Better mental health is your best bet to making money and saving it long term !!!
anita
July 1, 2019 at 8:00 am #301575NicholeParticipantHi Anita, so today is the 1st and I had to make a decision either to stay or go with my current situation. So here I am car full of belongings and food that will melt and oddly feeling ok about this situation just because I know I wasn’t too comfortable in that situation. I have such a hard time make decisions, especially lately and that’s annoying because this is my life on the line. I’m not really sure what move to make at this point. And I wish I knew how to figure that out. I know my body wanted out of the situation I was in. And was thinking Florida but am also just in a place where I want my own stuff and my own place. I looked at a place I semi like yesterday but so afraid to make that jump as well. Ugh ?
July 1, 2019 at 8:56 am #301583AnonymousGuestDear Nichole:
As you find yourself once again in this situation, “car full of belongings and food that will melt”, a situation I found myself in many times in the past, make it a beginning of something new that will lead you away from finding yourself in this situation once again.
Don’t go live with your aunt, or your father/brother & his girlfriend and her kids, or with any grandmother, or … your older brother, or.. cousins and so forth. Make this the first day of a new kind of life for yourself, one that you live as an individual, an independent person, not as someone’s sister, daughter, granddaughter, niece, or cousin.
Turn away from the old way and turn toward the new way of living.
anita
July 1, 2019 at 11:36 am #301629NicholeParticipantI do want family involved somewhat in my life but yes am very ready to start my own life. Not sure whether I should commit to this apartment or go to Florida. That’s my issue at this moment. Part of me wants a break from work, life and Chicago. But also am afraid re open wounds from that town but also want to see how I feel there. But also part of me wants an apartment here. Also have to find out where I stay in the meantime. Wish someone could give me the answers lol
July 1, 2019 at 12:01 pm #301635AnonymousGuestDear Nichole:
I like you not living in Illinois or in Arizona so to be geographically removed from both your brothers and their partners, and from your aunt, grandmothers, cousins and all other family members.

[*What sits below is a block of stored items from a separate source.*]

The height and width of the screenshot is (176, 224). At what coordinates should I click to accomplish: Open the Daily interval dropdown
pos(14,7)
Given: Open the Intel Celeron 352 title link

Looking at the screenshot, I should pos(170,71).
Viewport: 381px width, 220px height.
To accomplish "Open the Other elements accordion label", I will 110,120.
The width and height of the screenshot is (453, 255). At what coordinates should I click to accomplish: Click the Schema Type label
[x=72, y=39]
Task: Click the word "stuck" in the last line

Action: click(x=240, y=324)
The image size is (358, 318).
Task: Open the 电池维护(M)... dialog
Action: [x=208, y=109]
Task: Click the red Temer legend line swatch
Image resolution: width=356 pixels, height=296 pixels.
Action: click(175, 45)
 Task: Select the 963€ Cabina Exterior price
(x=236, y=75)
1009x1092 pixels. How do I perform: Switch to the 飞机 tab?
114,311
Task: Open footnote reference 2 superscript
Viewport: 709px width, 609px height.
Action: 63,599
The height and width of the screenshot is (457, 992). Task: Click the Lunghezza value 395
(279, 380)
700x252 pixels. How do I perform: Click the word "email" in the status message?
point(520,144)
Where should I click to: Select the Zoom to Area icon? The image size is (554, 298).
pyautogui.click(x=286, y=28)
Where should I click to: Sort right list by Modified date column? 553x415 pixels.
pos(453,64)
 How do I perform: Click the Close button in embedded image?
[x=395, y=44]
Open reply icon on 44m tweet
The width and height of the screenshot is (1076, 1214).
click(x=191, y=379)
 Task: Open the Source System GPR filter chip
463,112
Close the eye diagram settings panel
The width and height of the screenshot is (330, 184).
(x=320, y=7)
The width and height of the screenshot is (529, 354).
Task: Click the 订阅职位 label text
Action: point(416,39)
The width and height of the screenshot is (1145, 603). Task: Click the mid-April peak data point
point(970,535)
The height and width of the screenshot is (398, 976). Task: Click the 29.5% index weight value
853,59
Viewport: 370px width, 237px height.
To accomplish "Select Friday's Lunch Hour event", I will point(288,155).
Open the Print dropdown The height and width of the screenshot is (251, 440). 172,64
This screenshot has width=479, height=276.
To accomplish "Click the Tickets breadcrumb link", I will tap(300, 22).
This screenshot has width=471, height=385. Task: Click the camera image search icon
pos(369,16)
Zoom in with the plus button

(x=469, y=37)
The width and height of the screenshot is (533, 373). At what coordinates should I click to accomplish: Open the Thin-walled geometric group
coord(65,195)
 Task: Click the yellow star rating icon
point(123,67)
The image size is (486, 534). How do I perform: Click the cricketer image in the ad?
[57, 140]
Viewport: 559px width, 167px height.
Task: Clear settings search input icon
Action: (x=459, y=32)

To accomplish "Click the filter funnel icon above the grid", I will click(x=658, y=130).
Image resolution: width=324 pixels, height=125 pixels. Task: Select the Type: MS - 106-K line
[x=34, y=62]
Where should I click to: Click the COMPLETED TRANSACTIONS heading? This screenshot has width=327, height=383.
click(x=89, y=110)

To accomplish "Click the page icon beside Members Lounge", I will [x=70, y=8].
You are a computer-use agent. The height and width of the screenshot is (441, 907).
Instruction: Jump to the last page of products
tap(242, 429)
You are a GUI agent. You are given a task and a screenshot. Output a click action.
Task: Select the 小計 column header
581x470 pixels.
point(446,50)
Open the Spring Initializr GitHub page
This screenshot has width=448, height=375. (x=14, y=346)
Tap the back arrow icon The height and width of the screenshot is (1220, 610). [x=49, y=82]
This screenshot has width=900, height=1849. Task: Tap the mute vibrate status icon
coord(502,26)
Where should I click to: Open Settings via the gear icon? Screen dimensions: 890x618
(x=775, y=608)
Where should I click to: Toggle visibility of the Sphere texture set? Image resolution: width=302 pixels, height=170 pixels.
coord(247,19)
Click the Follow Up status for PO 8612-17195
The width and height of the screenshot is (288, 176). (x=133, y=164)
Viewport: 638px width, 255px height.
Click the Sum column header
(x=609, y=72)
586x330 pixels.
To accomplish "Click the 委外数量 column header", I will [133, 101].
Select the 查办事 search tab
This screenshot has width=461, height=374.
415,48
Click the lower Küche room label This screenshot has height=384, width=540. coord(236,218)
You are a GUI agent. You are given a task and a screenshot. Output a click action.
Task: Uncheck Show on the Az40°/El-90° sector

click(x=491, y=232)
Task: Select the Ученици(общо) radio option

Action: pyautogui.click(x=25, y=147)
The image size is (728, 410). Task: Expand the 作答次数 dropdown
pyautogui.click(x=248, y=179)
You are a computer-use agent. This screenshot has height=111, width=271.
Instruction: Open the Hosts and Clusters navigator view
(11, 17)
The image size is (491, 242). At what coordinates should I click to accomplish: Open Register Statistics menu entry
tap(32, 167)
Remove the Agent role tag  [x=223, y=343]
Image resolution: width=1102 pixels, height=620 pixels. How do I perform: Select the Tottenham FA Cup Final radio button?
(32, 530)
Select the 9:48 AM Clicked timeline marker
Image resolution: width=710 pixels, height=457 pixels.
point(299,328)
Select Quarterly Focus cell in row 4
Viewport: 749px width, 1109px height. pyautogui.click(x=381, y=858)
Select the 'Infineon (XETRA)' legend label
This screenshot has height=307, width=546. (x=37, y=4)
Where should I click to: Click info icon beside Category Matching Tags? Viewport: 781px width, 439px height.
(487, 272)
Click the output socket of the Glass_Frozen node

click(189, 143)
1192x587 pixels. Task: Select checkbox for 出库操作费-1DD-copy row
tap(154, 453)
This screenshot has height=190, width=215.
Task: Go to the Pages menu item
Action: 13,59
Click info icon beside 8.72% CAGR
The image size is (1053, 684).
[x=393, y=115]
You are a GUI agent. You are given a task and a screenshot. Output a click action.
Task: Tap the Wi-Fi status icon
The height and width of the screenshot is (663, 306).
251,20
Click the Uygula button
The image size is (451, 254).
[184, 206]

Your niece and nephew- I wish you had them in your life but unfortunately they are attached to the others. And I like the idea of you not being geographically close to any of the others.
I don’t like the idea of you living anywhere close to that ex boyfriend and his family either.
So, consider Florida if you like the hot and humid weather that is the current weather there now, very hot and very humid, and I figure big bugs go with that weather.
You didn’t live in many other places that you may like, some areas in California maybe, if you like a not as hot and humid weather, maybe Portland.
Point is, to start your life as an individual person, an independent woman, better remove yourself from your family and make your life elsewhere. Because you are displaced now, starting a life in another state will not be more difficult than in Chicago… drive away, drive far away and start elsewhere.
anita
July 1, 2019 at 12:11 pm #301637NicholeParticipantI totally get that but that hurts me so bad! I guess I just want some connection to my family. And I’ve started making a few contacts here in the Chicago area. Also, if I went to Florida I would want it to be somewhere at least a little familiar. I guess thinking of life completely independent feels less love and happiness. I feel that way now. Like where is the love. I feel like my innocence was stolen and my zest for life being a deserving and joyous one was token away from me. Does it come back?